> **TASK OBJECTIVE**:
Starting at the top line, return each entry word for word.

THE RECORDS Block Start

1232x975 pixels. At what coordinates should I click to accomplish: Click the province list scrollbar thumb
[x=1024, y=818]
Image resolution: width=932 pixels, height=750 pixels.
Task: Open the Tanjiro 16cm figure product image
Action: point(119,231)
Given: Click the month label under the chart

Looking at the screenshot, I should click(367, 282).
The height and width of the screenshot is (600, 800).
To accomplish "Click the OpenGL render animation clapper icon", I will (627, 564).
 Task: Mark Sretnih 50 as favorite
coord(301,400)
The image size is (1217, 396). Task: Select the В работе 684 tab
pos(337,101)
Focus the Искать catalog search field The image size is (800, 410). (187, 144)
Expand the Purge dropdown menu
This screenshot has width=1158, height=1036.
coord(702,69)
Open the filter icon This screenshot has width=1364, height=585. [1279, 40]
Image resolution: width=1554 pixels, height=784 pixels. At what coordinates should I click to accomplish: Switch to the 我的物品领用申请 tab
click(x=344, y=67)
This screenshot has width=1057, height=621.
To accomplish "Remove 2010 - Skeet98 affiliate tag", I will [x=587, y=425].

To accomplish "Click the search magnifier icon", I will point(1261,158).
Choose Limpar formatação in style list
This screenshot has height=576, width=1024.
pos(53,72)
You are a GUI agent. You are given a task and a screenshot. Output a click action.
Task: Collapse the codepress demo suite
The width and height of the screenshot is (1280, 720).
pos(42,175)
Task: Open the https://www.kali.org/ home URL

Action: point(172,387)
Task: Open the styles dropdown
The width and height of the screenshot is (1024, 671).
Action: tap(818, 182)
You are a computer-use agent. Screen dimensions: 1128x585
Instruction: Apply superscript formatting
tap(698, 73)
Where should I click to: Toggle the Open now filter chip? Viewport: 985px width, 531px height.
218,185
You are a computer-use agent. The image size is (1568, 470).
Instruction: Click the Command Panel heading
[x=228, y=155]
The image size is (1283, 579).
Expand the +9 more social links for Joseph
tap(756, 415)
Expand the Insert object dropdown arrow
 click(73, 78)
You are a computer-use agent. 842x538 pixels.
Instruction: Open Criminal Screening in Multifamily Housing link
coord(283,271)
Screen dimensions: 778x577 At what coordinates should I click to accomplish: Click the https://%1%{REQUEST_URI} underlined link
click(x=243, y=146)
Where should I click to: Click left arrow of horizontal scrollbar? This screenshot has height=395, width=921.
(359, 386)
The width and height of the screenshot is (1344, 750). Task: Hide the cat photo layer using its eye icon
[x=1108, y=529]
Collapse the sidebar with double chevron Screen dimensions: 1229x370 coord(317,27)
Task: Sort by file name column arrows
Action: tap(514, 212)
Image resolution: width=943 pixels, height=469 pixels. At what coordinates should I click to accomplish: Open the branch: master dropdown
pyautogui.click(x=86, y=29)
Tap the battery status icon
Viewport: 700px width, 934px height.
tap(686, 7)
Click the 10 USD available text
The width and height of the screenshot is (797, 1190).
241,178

THE RECORDS Block End

> **FINISHED TASK**:
1232x975 pixels. At what coordinates should I click to accomplish: Click the province list scrollbar thumb
[x=1024, y=818]
Image resolution: width=932 pixels, height=750 pixels.
Task: Open the Tanjiro 16cm figure product image
Action: point(119,231)
Given: Click the month label under the chart

Looking at the screenshot, I should click(367, 282).
The height and width of the screenshot is (600, 800).
To accomplish "Click the OpenGL render animation clapper icon", I will (627, 564).
 Task: Mark Sretnih 50 as favorite
coord(301,400)
The image size is (1217, 396). Task: Select the В работе 684 tab
pos(337,101)
Focus the Искать catalog search field The image size is (800, 410). (187, 144)
Expand the Purge dropdown menu
This screenshot has width=1158, height=1036.
coord(702,69)
Open the filter icon This screenshot has width=1364, height=585. [1279, 40]
Image resolution: width=1554 pixels, height=784 pixels. At what coordinates should I click to accomplish: Switch to the 我的物品领用申请 tab
click(x=344, y=67)
This screenshot has width=1057, height=621.
To accomplish "Remove 2010 - Skeet98 affiliate tag", I will [x=587, y=425].

To accomplish "Click the search magnifier icon", I will point(1261,158).
Choose Limpar formatação in style list
This screenshot has height=576, width=1024.
pos(53,72)
You are a GUI agent. You are given a task and a screenshot. Output a click action.
Task: Collapse the codepress demo suite
The width and height of the screenshot is (1280, 720).
pos(42,175)
Task: Open the https://www.kali.org/ home URL

Action: point(172,387)
Task: Open the styles dropdown
The width and height of the screenshot is (1024, 671).
Action: tap(818, 182)
You are a computer-use agent. Screen dimensions: 1128x585
Instruction: Apply superscript formatting
tap(698, 73)
Where should I click to: Toggle the Open now filter chip? Viewport: 985px width, 531px height.
218,185
You are a computer-use agent. The image size is (1568, 470).
Instruction: Click the Command Panel heading
[x=228, y=155]
The image size is (1283, 579).
Expand the +9 more social links for Joseph
tap(756, 415)
Expand the Insert object dropdown arrow
 click(73, 78)
You are a computer-use agent. 842x538 pixels.
Instruction: Open Criminal Screening in Multifamily Housing link
coord(283,271)
Screen dimensions: 778x577 At what coordinates should I click to accomplish: Click the https://%1%{REQUEST_URI} underlined link
click(x=243, y=146)
Where should I click to: Click left arrow of horizontal scrollbar? This screenshot has height=395, width=921.
(359, 386)
The width and height of the screenshot is (1344, 750). Task: Hide the cat photo layer using its eye icon
[x=1108, y=529]
Collapse the sidebar with double chevron Screen dimensions: 1229x370 coord(317,27)
Task: Sort by file name column arrows
Action: tap(514, 212)
Image resolution: width=943 pixels, height=469 pixels. At what coordinates should I click to accomplish: Open the branch: master dropdown
pyautogui.click(x=86, y=29)
Tap the battery status icon
Viewport: 700px width, 934px height.
tap(686, 7)
Click the 10 USD available text
The width and height of the screenshot is (797, 1190).
241,178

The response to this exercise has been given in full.